We’ve been talking lately in the commbox about how the internet has really put, right at people’s fingertips, very nearly the sum total of human experience and knowledge–a revolution which has had an absolutely disastrous impact on religions worldwide. Just imagine! Before a sermon is even finished on any given Sunday morning, any ten-year-old kid with a Galaxy in hand can find the talking points involved–and refute them. Well, I knew it wouldn’t be long before Christians struck back against this threat.
I’ve seen pastors try off and on to stop their congregants from accessing the internet and many of them vilify it in some way, but this new book that just came out, What Falls from the Sky, really takes the cake on that score. From Religion News Service (RNS) we get this story about how a blogger and city gal named Esther Emery swore off the entire internet for a solid year so she could “reconnect with the god who made the clouds” (as her book’s subtitle goes).
It’s a memoir that sounds like the self-congratulatory love-child of the small-houses movement and Eat, Pray, Love.

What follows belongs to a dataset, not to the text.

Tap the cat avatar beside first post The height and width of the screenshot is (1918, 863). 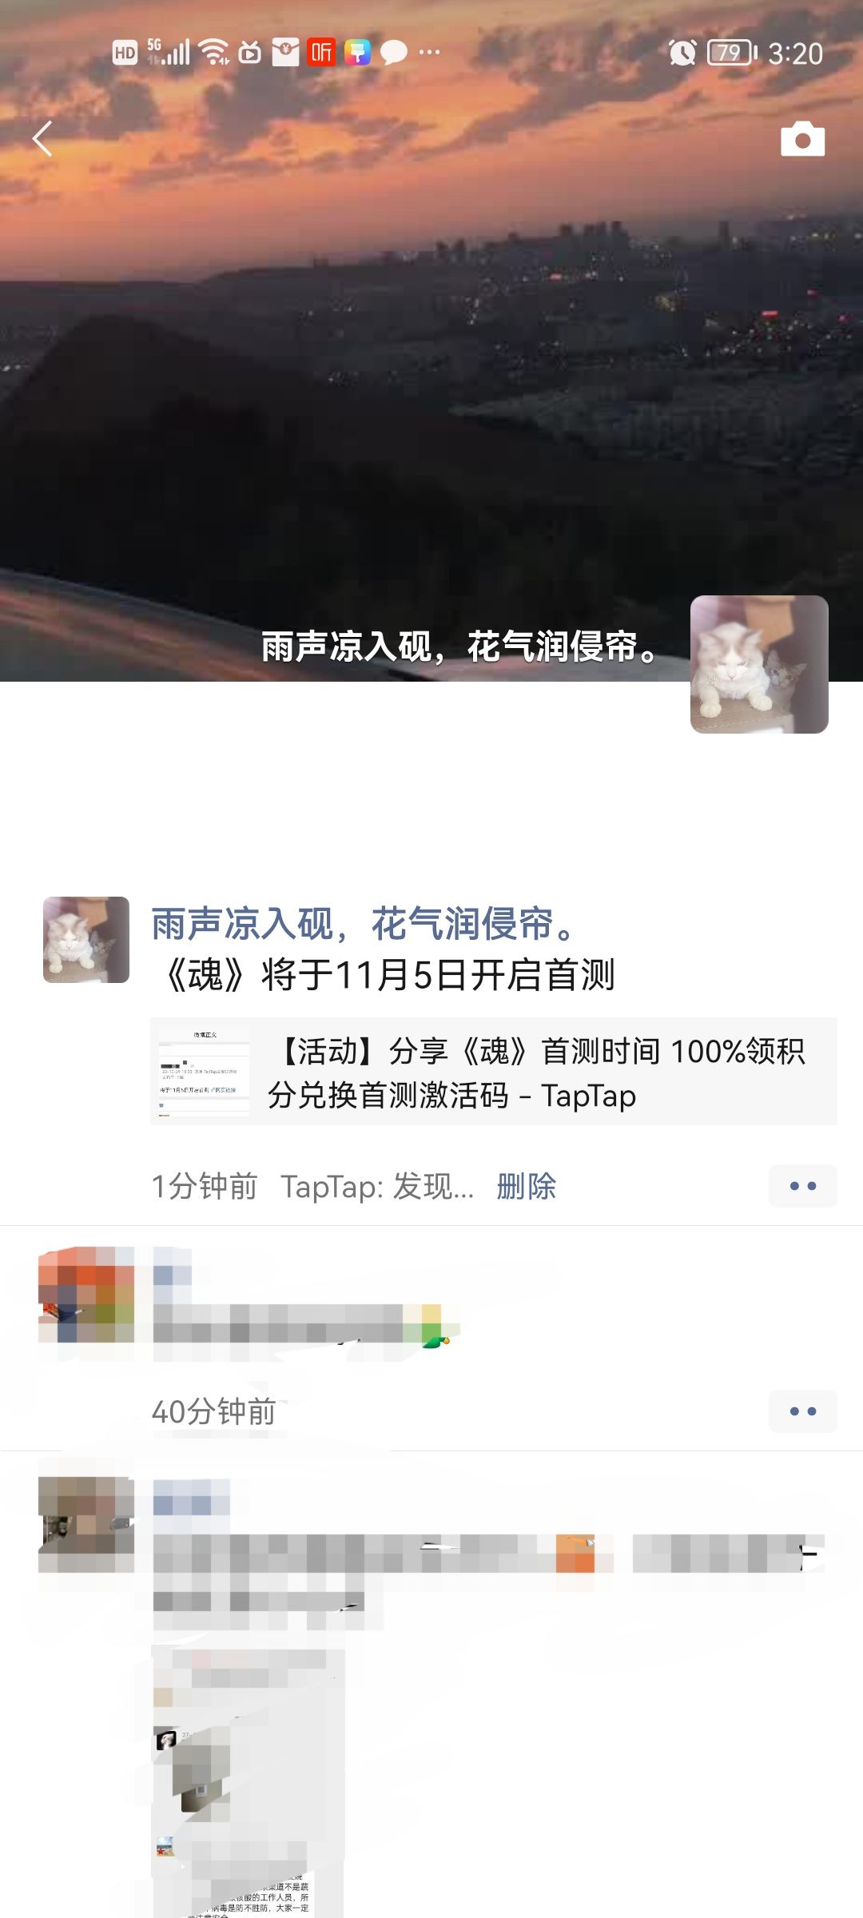(86, 940)
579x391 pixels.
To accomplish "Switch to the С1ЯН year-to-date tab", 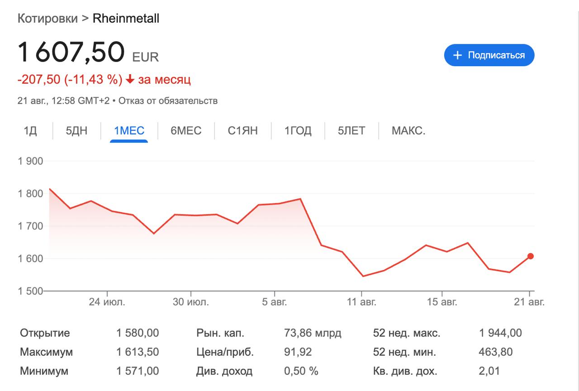I will [242, 131].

When someone desperately poor or otherwise marginalized goes without internet access, that person certainly doesn’t get a book deal out of it; it’s probably not even a fully voluntary decision. Hell, chances are such a person would face criticism for spending money on that access, which is viewed as a plush luxury by way too many people. But when a theater director/stage manager from California needs a change of pace, she can decide to simplify, simplify and suddenly everyone loses their freakin’ minds over her heroic sacrifice.
Ms. Emery said she wanted to “find a way to live a life that matters,” and apparently that was not possible with an active internet account. While she was at it, she moved to a yurt in a very rural area in Idaho and–most importantly–became re-committed to her religious beliefs.
These are all presented as a piece, of course. She was apparently just sooooo harried and busy all the time with all that internet and all those citified conveniences that she couldn’t possibly maintain her religious belief. Indeed, she told RNS, that year without internet turned out to be one of the “hardest, truest things” that “came out of that empty space and those silences.”
She no longer thinks that someone even can be authentic to themselves while connected to the internet or be able to “represent the full scope of our reality” while participating in online spaces. And she is convinced that “literally the only answer to saving relationships and the health of our political dialogue” is to do what she did.
My eyes rolled so hard I thought they’d pop.
The Backlash Begins.
There’s a real streak of rusticity in fundagelicalism. Though Ms. Emery very carefully avoids talking about exactly what she believes, given the area of the country she relocated to and how hostile she is to technology and divisiveness in general, it’s not too hard to figure out, is it?
The only way she could maintain her awesome personal relationship with the ceiling–er, her imaginary friend–er, Jesus was to totally isolate herself as much as she could. That big toothy smile she offers up in the RNS piece is very perky, yes, but it comes at a cost. And it’s not a cost that most people of her income level, background, and livelihood could or even would want to pay.
Naturally, when those other people balk at the idea of pretending they’re poor rural backwoods hicks from Idahoistan so they can get extra-Jesusy, they will be criticized for not being hardcore enough.
I’d expected to see a backlash against technology and the internet, but not one this blatantly obvious or hamfisted. I can’t wait to see who tries to out-hardcore Ms. Emery, and how far the oneupsmanship will go.
If this is the only way a Christian can possibly maintain their faith, Christianity is fucking doomed.